Why celebrate anniversaries anyway? Well, because it gives us an opportunity to acknowledge and honour the huge history of work, by many, that leads to what an organization has become. The past is particularly relevant in these hard times.

“Over the past three decades, more women have begun to speak openly about their bodies, sexuality, and experiences with the medical system. They identified experiences long ignored by health professionals—such as abuse and incest. They told about poor treatment during birthing, not knowing where to turn for help with addictions, abuse, or for information about sexuality, about being prescribed tranquillizers when they needed advice and support.
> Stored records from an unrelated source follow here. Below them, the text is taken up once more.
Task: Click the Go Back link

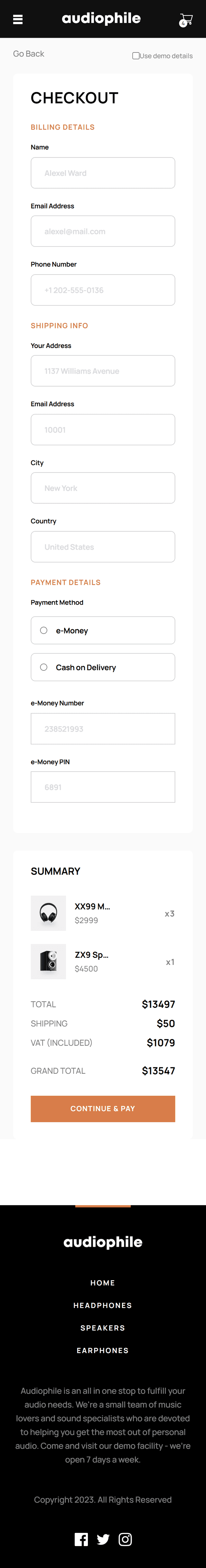Action: tap(29, 53)
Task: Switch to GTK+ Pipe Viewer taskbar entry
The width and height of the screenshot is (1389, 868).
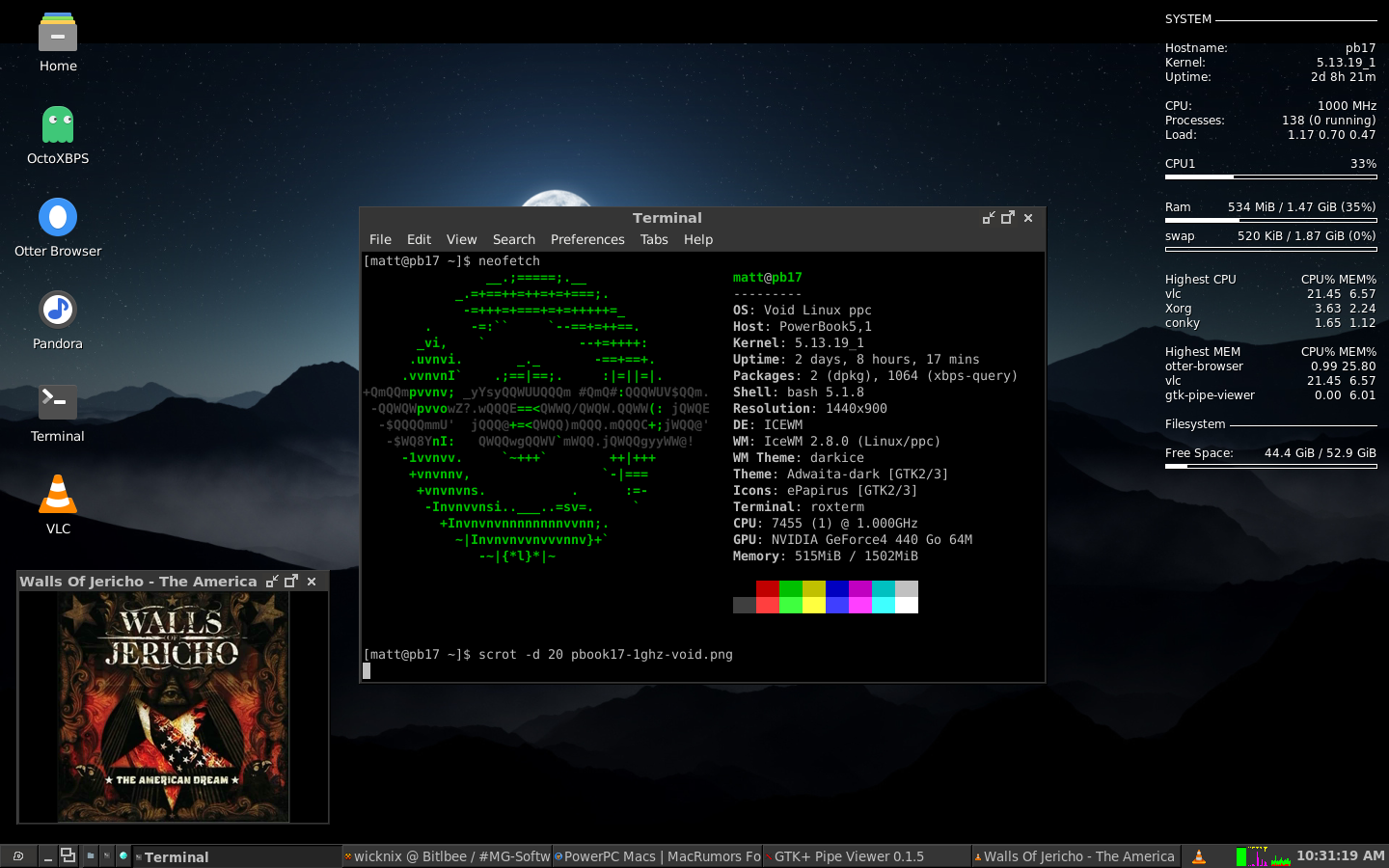Action: click(x=866, y=856)
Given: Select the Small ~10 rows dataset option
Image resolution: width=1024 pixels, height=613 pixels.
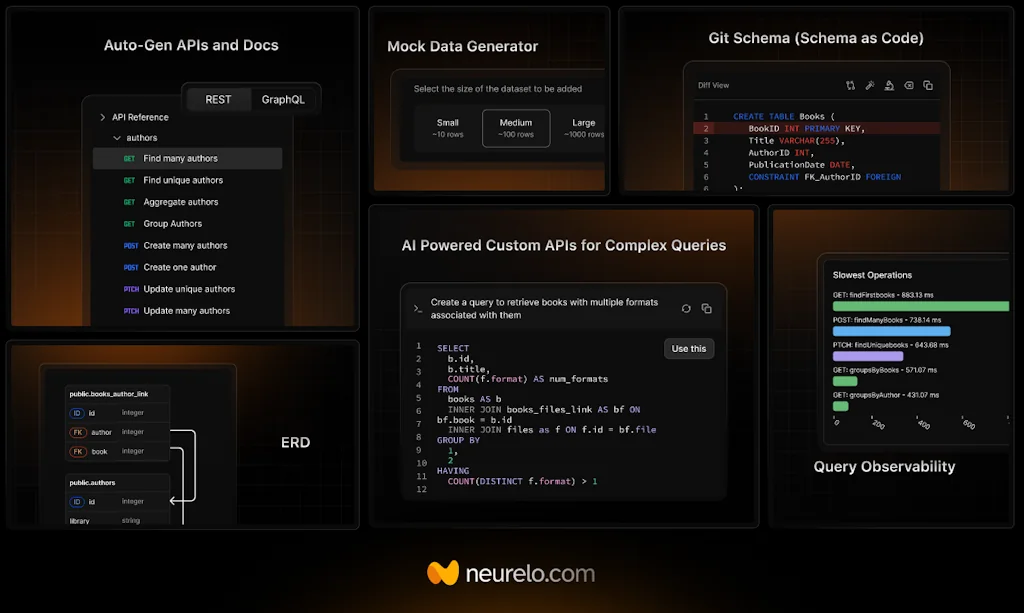Looking at the screenshot, I should click(446, 128).
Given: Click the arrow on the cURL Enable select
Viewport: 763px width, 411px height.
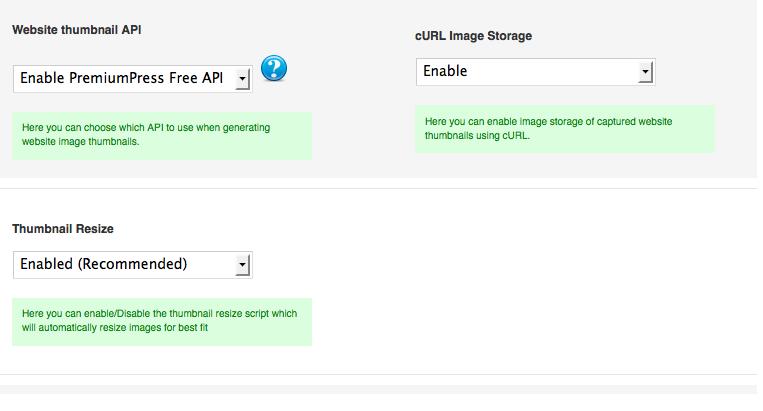Looking at the screenshot, I should tap(645, 72).
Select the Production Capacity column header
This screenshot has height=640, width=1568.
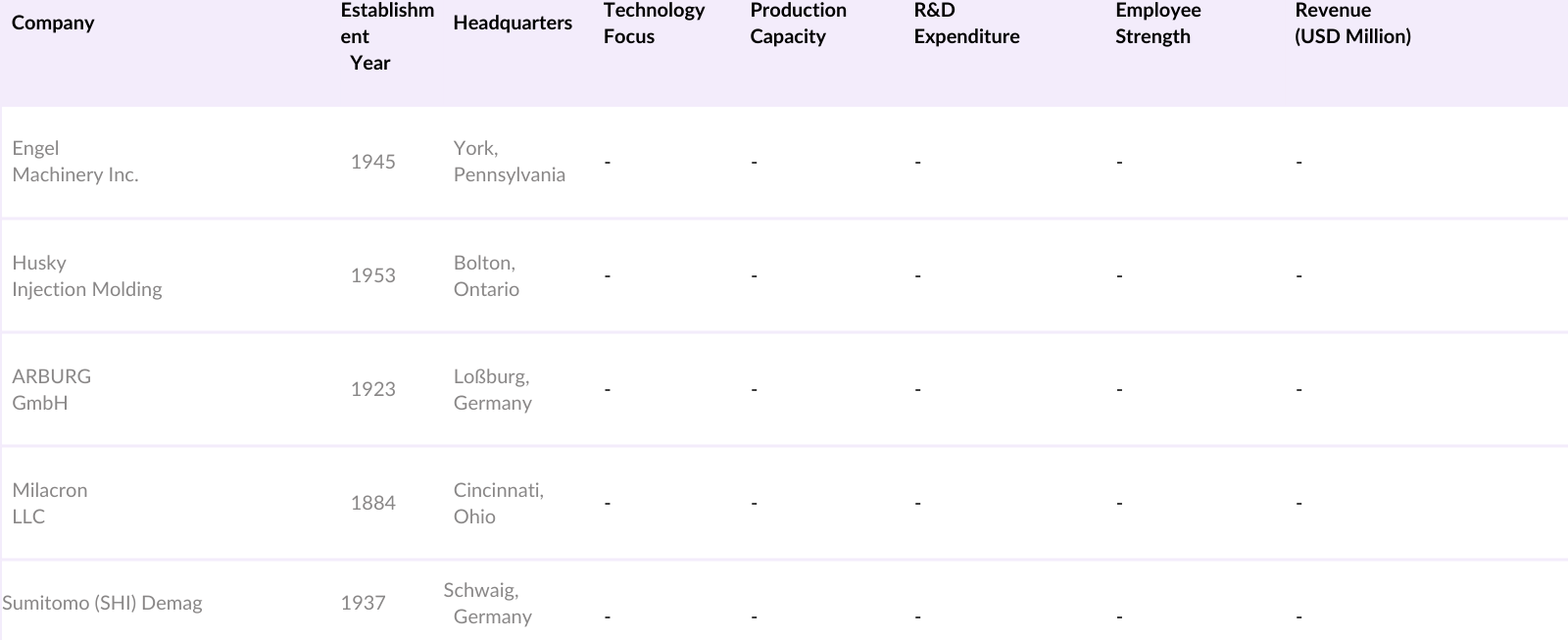coord(798,24)
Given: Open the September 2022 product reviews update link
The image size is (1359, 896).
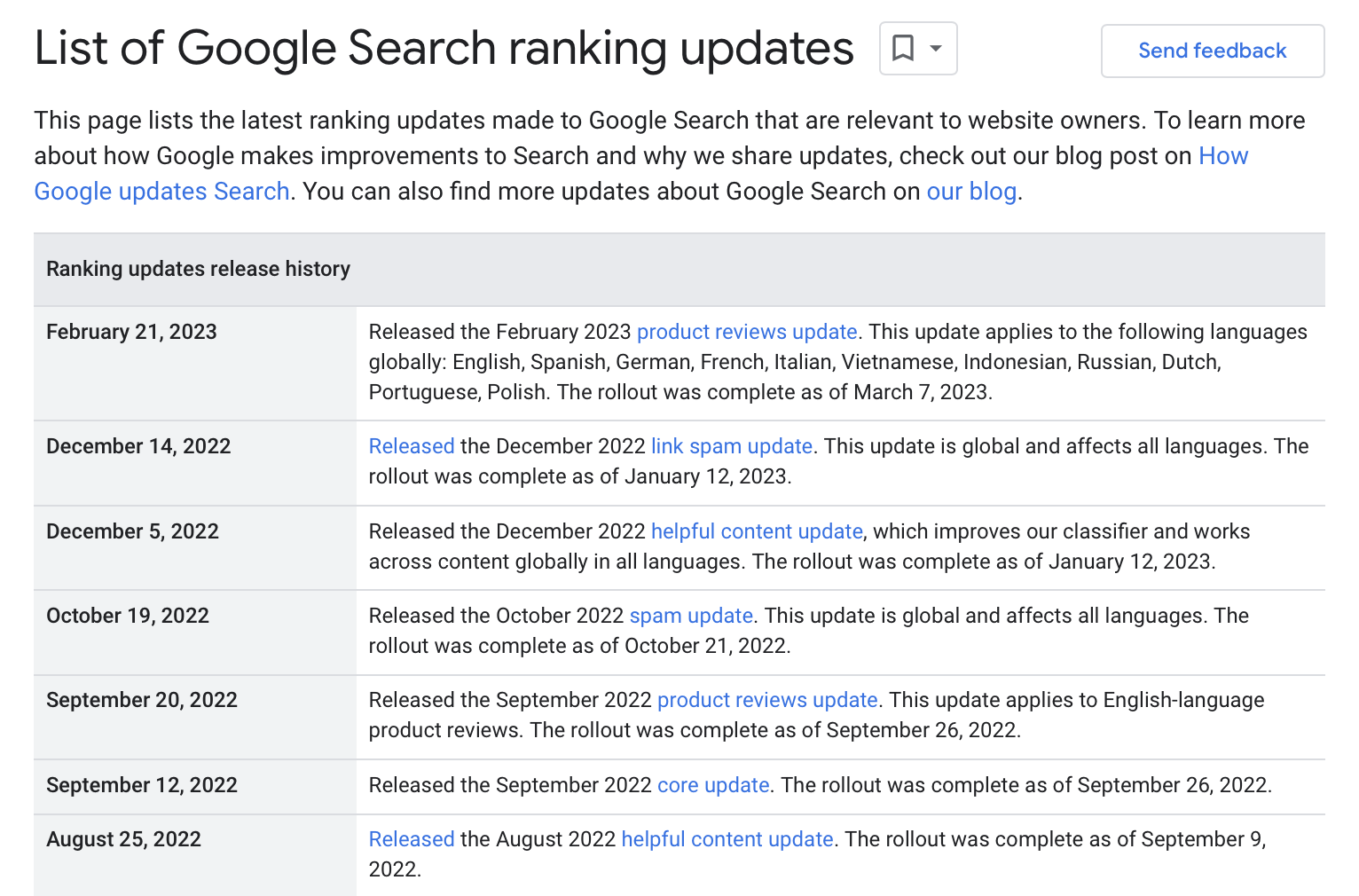Looking at the screenshot, I should point(767,700).
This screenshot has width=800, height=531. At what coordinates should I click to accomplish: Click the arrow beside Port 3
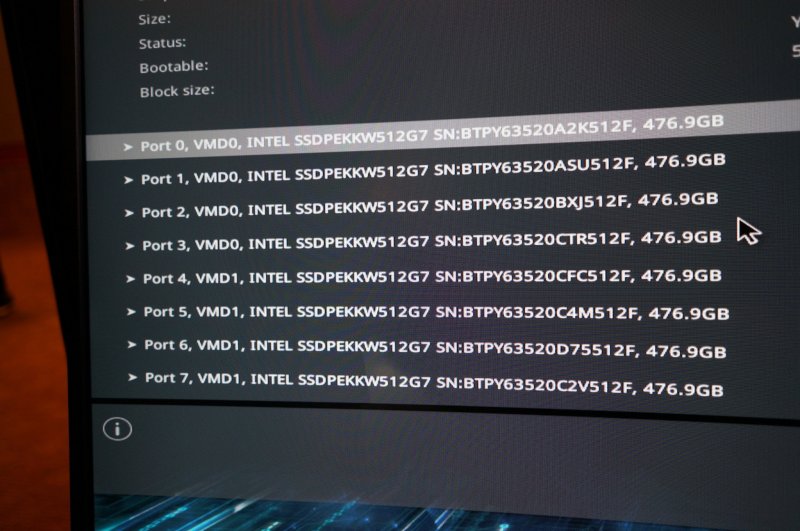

The women’s movement gave many women the courage to begin to voice these concerns and demand that the health care system be more responsive to their needs.”
The Strength of Links: Building the Canadian Women’s Health Network, December 1994

1996 CWHN Coordinating Committee (front row): Robin Barnett, Margo Fauchon and Vuyiswa Keyi-Ayema; (back row) Madeline Boscoe, Marsha Forrest and Sari Tudiver.

The idea of a Canadian Women’s Health Network, in fact, goes back much further than 20 years. In the late 1960s and early 1970s, the “women’s health movement” in Canada was punctuated by campaigns on key issues such as access to birth control and abortion, and awareness about the harmful effects of drugs such as Thalidomide, diethylstilbestrol (DES) and Depo-Provera. Childbirth practices such as routine sedation and shaving were called into question by the women experiencing them, and a return to the practices of midwifery was gaining momentum in some areas of the country. Many women drew attention to workplace settings that compromised their health and safety.

By 1980, a group of women from different parts of Canada formed a “Committee for a Canadian Women’s Health Network.” There was interest, but a pan-Canadian initiative would be costly, and it was difficult to maintain momentum in days before the Internet. With health having strong provincial/territorial jurisdiction in this country, many felt that it was more important to build local and regional networks, and the momentum for national work subsided.

Momentum picked up again (in 1982) when the Ottawa-based development agency, Inter Pares, convened a meeting of women’s health activists from across Canada to discuss possible collaborative initiatives. One idea that galvanized everyone was to create a play about women and pharmaceuticals. The Great Canadian Theatre Company was engaged to develop a play called Side Effects, based on women’s personal stories with medication in Canada and internationally. It toured many cities and towns in English Canada and after notable success, was translated into French and toured Québec. Healthsharing magazine, DES Action Canada, the Vancouver Women’s Health Collective and many other organizations were involved. The play spawned new organizations (such as Women’s Health Interaction in Ottawa and Manitoba), giving the movement and the discussion of a national women’s health network some needed fuel.

By the mid 1980s, some federal government departments recognized the need to support national initiatives and organizing around women’s health. The Secretary of State and the Department of Health and Welfare (now Health Canada) provided funds to enable planning meetings in Toronto and Montreal. Women struck a Coordinating Committee, discussed principles and goals and wrote proposals for funding. In 1989, Health and Welfare Canada approved funding for a three-year project, “Towards a Canadian Women’s Health Network.” A national survey of women’s groups and organizations demonstrated  that there was interest in building a network. Healthsharing magazine agreed to serve as sponsor of the project.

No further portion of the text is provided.